Falta-lhe justamente a função cognitiva da alteridade que lhe permitiria buscar algo como uma crença na transcendência, bem como no conhecimento — uma forma de transcendência —, e, assim, sair do circuito da ignorância com a qual ele se contenta porque, na estreiteza de raciocínio que lhe é própria, as coisas estão bem como estão. Assim é que ele pratica uma grande contradição em nome da verdade. Ele odeia a verdade que finge amar, assim como, no campo religioso, odeia a um Deus que ele não possa explicar. Enquanto, na verdade, entrega-se de corpo e alma à ignorância que, de certo modo, prova a si mesma como a única verdade real. Sem condições de saber que nada sabe, ele se entrega não à verdade, mas à violência em seu nome. Como um desesperado, sem um Deus e quem possa confiar, ele se autodenuncia em sua descrença. O fundamentalista é a prova de que Deus, mesmo que possa existir, não existe."
No artigo desta frase a seguir e nos daí em diante, ela começa uma discussão sobre a categoria política da vida. O que me incomoda é o desleixo com que a Tiburi aborda a depressão, fazendo parecer algo puramente social, não biológico, o que pode levar a interpretações erradas sobre essa doença, sem aspas. Tem um texto especificamente onde ela aborda a depressão como questão cultural, mas, se tratando de pessoas não podemos ignorar nenhum dos três pilares humanos: biologia, psicologia e sociologia.

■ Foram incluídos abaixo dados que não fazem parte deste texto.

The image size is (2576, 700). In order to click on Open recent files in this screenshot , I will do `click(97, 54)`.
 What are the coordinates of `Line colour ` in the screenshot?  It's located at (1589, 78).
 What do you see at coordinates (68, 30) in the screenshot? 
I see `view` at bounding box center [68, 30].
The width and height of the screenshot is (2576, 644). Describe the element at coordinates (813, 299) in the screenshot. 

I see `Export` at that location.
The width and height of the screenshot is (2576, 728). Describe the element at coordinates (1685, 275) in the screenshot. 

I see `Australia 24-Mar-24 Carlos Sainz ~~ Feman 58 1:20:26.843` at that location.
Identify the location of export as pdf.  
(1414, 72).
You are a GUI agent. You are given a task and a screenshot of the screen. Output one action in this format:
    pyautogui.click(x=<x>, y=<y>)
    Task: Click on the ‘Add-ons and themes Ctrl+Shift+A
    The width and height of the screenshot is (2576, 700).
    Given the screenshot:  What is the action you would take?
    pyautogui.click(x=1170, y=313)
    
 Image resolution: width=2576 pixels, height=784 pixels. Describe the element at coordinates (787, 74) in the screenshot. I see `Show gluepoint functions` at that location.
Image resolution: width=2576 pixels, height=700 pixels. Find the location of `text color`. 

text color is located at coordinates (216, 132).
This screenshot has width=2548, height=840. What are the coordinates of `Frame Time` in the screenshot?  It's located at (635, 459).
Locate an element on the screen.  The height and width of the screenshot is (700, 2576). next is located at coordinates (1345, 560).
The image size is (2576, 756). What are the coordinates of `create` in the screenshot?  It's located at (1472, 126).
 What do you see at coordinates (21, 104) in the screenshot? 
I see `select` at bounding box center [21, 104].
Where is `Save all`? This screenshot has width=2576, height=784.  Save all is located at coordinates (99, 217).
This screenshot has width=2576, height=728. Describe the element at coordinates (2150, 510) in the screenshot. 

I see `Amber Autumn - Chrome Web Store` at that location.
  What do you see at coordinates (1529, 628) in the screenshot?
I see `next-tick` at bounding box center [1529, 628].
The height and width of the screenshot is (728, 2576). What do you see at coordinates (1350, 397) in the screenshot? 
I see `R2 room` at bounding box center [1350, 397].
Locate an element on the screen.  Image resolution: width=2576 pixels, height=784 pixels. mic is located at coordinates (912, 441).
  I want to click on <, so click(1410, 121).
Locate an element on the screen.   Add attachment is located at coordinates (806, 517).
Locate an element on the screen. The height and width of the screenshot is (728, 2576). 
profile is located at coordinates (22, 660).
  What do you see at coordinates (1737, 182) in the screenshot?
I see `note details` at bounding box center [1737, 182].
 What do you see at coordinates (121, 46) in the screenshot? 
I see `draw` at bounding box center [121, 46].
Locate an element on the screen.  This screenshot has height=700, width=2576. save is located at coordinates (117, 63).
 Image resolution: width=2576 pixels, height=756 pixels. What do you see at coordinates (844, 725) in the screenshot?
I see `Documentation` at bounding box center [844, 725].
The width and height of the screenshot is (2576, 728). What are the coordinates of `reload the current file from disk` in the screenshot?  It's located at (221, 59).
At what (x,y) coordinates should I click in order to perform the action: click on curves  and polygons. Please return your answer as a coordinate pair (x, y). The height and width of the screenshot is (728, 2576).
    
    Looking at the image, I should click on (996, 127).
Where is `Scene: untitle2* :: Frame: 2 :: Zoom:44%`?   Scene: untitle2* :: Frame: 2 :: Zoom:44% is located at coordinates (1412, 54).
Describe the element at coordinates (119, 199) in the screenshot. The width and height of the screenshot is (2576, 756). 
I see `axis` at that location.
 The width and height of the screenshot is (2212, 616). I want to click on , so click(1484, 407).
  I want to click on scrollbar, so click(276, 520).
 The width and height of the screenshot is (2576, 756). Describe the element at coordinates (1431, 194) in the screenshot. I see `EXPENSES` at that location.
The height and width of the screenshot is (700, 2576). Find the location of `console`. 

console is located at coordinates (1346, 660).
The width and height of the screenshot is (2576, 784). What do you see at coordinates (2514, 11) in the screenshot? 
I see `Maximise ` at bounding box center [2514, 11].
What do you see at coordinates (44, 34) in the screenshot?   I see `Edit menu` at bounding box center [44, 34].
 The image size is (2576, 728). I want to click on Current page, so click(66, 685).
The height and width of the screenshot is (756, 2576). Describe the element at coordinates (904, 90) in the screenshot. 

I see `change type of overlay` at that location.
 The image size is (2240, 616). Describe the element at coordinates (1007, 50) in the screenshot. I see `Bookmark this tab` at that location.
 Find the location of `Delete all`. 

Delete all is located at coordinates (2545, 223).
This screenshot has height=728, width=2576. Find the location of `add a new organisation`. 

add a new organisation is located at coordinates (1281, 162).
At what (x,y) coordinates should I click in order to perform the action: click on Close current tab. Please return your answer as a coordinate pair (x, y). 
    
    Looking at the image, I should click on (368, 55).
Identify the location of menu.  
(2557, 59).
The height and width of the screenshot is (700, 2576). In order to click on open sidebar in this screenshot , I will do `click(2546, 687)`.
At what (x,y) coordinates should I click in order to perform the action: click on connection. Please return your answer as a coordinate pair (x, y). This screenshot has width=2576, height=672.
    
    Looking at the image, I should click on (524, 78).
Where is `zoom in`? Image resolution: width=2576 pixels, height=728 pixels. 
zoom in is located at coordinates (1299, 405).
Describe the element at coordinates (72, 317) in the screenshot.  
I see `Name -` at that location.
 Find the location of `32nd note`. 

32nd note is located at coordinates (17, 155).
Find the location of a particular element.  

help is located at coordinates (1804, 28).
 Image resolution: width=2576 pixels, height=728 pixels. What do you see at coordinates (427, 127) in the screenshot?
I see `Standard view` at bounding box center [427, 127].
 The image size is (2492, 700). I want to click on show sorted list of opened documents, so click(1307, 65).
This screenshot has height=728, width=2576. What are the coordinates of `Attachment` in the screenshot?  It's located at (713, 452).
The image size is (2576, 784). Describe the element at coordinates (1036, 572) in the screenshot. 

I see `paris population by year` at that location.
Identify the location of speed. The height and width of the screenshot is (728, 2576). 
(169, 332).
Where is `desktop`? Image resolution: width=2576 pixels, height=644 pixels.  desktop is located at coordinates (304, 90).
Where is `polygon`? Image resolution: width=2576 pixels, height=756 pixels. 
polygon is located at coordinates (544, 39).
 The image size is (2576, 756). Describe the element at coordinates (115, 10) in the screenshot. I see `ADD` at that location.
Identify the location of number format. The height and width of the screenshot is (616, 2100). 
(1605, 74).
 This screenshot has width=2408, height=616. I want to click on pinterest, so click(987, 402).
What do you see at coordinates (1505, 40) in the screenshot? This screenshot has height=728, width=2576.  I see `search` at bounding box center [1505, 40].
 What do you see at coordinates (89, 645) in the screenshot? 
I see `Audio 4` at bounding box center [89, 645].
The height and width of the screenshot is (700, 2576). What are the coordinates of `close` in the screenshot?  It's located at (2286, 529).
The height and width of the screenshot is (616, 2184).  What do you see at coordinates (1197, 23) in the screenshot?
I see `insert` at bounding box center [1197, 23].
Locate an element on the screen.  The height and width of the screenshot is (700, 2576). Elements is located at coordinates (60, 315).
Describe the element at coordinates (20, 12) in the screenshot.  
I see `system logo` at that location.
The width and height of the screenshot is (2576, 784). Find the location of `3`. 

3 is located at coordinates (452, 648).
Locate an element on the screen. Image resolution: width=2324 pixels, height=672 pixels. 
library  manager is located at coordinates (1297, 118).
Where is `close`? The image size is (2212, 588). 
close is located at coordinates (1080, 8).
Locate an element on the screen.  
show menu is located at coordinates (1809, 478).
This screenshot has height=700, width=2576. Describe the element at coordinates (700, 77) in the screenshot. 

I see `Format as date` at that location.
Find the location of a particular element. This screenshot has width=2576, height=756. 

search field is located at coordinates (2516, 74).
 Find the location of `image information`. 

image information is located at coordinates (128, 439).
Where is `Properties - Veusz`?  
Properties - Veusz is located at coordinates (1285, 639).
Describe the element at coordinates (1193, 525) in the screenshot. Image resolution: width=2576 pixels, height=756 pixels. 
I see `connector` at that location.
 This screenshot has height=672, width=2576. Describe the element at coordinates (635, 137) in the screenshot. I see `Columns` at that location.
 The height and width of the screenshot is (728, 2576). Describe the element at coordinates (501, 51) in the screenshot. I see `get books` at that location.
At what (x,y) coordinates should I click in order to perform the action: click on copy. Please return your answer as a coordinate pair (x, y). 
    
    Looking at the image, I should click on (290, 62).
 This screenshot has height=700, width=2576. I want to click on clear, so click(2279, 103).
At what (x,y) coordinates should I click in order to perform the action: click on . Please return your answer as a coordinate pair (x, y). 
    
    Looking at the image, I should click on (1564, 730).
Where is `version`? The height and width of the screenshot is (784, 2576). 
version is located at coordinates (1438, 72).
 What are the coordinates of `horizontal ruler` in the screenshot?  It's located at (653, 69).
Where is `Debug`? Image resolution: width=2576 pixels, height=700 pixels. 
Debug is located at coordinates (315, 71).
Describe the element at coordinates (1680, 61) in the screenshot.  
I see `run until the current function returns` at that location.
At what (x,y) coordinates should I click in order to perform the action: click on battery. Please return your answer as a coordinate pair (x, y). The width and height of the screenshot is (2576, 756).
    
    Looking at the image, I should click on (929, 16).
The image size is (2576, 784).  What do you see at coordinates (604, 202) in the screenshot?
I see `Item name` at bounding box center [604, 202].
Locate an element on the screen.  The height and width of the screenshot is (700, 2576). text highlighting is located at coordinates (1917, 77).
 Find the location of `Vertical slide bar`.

"No cenário político brasileiro, há quem, sendo sensível como Virginia Woolf, pense que seria melhor morrer de vez. Há quem se deprima e pense em se matar. A depressão também é uma categoria política. Em tempos de psiquiatrização da vida cotidiana, a depressão torna-se “doença” para evitar que seu conteúdo político venha à tona."
No ensaio da frase a seguir, Deriva, ela usa uma metáfora do ato de lançar uma garrafa ao mar enquanto estamos ilhados para falar sobre a experiência virtual da internet e o diálogo nas relações. Interessante:
"O desespero está no fato de que nenhuma âncora toca o chão e todas nos enganam de que alcançaremos a segurança ou a certeza desejadas. Mas tudo bem, uma ilusão já nos agrada. A metáfora da ilha nos faz saber que, pelo menos, podemos contar com esse pedacinho seguro de chão que significa ficar no mesmo lugar com os desejos controlados, ou “colonizados” pela propaganda que nos leva a consumir. A fantasia do chão firme. Nos completamos como se toda a nossa busca na vida se resolvesse em nós mesmos. É que, na verdade, talvez em nossa época não haja busca realmente. Não nos impressiona pensar que a existência de cada um seja um fim em si mesmo, mas como estamos ilhados, acreditamos que isso vale apenas para nós."